Most everyone nowadays knows that the primary difference between hemp and marijuana is that marijuana contains higher levels of THC while hemp contains higher levels of CBD. Although hemp and marijuana are both in the taxonomic family Cannabiceae (they can be described as “cousins”), they have developed unique genetics and characteristics that distinguish them.
Both CBD and THC come from the same precursor compound, cannabigerolic acid (“CBGA”.) Cannabigerolic acid in hemp synthesizes into CBDA whereas research has shown that marijuana has a nonfunctioning copy of CBDA so it focuses all its cannabinoid production on THCA. Specific enzymes in the plant break down CBGA and “direct” it toward becoming either THCA, CBDA or CBCA (cannabichromenic acid.)
Decarboxylation, a process that simply involves heating the flower material, changes the THCA into THC, CBDA into CBD and CBCA into CBC (at present, there are not a lot of known uses for CBC, but researchers are searching.) Decarboxylation is a bit of a tricky science…heat the plant material too much and you burn off beneficial terpenes…don’t heat it enough and you leave some CBD in the flower in the form of CBDA.
The amount of CBDA in a particular hemp plant increases as the flower matures.
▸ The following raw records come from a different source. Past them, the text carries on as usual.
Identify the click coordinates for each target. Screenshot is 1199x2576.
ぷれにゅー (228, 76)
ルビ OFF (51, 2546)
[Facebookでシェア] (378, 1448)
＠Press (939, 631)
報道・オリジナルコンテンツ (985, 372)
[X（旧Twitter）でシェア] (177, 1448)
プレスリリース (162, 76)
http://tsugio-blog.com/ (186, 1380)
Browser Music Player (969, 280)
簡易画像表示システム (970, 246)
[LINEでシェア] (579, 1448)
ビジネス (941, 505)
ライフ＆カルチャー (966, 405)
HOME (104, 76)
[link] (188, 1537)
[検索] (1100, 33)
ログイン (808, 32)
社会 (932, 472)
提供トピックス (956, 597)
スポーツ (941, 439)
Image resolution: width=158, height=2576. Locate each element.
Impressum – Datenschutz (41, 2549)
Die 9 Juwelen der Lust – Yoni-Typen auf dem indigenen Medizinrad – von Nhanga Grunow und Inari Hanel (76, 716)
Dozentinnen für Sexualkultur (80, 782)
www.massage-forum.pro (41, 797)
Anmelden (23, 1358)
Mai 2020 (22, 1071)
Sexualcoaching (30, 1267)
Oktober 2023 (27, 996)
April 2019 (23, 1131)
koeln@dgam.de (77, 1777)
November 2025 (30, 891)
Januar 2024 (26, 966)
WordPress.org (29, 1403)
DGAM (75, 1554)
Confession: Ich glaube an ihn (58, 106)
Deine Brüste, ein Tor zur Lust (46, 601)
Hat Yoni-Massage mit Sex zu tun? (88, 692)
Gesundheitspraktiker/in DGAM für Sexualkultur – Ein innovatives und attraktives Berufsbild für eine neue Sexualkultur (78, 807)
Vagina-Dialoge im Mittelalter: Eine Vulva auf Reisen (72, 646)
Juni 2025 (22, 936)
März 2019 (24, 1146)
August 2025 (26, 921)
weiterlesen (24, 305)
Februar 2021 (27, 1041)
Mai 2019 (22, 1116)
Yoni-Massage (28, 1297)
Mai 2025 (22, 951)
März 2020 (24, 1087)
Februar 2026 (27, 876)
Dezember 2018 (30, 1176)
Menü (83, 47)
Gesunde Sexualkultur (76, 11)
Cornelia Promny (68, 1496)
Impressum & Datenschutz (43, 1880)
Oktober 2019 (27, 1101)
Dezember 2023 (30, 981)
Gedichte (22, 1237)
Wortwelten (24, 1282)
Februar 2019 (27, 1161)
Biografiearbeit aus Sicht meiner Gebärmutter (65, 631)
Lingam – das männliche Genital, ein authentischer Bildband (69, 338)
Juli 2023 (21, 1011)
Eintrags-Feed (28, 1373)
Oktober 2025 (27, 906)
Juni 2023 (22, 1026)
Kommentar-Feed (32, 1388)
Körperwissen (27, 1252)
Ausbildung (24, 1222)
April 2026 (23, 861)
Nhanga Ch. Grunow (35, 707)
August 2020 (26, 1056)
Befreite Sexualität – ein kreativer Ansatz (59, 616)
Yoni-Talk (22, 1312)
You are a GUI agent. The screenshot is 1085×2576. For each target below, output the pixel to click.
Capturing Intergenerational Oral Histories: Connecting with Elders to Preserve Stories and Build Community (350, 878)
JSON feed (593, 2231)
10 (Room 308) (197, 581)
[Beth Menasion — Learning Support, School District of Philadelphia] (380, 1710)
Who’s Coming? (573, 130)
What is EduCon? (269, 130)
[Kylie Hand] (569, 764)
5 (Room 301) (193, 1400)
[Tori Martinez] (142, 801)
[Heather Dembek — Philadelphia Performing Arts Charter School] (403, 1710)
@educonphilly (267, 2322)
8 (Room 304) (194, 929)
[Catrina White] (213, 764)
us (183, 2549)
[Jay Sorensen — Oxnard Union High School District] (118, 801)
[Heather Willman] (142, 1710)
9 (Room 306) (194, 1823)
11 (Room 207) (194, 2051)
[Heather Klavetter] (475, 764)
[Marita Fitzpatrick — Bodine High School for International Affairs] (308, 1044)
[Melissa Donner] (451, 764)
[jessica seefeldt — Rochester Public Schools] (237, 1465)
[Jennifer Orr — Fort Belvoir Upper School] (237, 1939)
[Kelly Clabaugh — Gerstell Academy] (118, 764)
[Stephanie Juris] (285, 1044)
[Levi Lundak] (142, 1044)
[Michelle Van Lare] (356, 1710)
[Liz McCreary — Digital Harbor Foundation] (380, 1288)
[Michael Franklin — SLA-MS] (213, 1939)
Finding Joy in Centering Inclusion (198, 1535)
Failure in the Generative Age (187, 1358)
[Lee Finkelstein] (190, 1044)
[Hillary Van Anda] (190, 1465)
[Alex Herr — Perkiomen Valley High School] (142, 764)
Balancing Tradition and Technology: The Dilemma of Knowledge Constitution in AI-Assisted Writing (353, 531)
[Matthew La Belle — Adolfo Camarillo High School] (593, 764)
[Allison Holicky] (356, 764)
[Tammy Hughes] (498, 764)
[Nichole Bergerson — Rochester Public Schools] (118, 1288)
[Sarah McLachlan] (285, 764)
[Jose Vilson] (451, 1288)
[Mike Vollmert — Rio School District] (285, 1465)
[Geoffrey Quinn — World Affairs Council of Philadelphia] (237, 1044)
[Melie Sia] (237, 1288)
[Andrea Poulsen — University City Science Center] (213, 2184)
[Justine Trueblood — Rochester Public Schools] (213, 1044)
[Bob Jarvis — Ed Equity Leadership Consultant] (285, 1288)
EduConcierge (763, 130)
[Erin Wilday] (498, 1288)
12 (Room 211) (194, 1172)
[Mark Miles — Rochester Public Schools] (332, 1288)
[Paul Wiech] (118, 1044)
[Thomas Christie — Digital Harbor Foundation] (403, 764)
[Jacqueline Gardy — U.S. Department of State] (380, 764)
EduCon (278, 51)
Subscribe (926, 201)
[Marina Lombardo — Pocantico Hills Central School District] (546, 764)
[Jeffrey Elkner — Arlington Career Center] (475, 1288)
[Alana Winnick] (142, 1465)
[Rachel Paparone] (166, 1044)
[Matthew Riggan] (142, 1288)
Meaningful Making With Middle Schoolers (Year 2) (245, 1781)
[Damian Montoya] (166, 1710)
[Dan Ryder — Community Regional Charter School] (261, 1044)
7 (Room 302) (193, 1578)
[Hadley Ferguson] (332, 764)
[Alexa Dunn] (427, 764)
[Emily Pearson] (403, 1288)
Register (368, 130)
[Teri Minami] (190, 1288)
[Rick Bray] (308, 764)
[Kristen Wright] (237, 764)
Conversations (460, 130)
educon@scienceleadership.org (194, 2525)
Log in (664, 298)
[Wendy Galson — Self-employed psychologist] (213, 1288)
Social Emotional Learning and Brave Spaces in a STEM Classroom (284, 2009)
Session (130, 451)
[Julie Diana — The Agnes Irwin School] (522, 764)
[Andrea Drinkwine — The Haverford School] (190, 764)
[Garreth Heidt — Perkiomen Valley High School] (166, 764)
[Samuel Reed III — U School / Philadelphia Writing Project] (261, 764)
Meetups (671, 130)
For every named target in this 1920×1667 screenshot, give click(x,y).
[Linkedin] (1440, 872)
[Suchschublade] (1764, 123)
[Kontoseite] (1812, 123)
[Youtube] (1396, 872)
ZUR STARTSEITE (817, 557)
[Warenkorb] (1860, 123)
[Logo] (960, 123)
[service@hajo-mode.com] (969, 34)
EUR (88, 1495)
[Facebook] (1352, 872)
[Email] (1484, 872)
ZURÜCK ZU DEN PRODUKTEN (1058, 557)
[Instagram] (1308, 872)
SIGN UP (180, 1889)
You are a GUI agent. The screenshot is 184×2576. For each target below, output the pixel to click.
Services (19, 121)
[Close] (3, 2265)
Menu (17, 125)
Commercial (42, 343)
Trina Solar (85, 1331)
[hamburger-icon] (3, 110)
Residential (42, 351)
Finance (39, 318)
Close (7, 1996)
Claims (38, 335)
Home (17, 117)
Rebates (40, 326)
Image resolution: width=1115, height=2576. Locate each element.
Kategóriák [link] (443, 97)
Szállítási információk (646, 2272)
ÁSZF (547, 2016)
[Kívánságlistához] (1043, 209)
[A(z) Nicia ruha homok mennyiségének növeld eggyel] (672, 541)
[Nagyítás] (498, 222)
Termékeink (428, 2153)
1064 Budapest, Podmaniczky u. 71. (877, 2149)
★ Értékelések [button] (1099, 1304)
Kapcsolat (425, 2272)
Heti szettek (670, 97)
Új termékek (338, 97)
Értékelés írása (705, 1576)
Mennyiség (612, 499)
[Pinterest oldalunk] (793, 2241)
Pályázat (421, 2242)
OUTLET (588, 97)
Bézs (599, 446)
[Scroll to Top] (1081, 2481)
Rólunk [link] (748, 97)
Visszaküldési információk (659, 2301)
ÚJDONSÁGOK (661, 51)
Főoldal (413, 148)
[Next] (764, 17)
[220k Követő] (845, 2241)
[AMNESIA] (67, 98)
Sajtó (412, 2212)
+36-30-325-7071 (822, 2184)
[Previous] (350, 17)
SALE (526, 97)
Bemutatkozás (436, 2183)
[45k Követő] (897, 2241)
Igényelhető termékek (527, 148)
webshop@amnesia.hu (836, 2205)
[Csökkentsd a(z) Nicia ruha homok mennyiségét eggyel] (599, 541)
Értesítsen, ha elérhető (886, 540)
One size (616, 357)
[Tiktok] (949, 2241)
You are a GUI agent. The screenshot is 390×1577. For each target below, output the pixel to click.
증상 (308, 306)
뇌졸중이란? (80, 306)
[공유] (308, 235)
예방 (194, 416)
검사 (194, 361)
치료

As a result, farmers want to leave the plant in the ground as long as possible to maximize the CBDA content (and, as a result, the CBD content.) Unfortunately, the THCA level increases along with the CBDA. So…it’s a bit of a trick to harvest at just the right time. In states like Alabama where recreational marijuana is not legal, if a crop comes back as too high in THCA (commonly referred to as “hot” in the industry), it is considered marijuana (as defined by the 2018 Farm Bill) and must be destroyed. It’s important to test the crop multiple times throughout the growing season to monitor the THCA/CBDA ratios.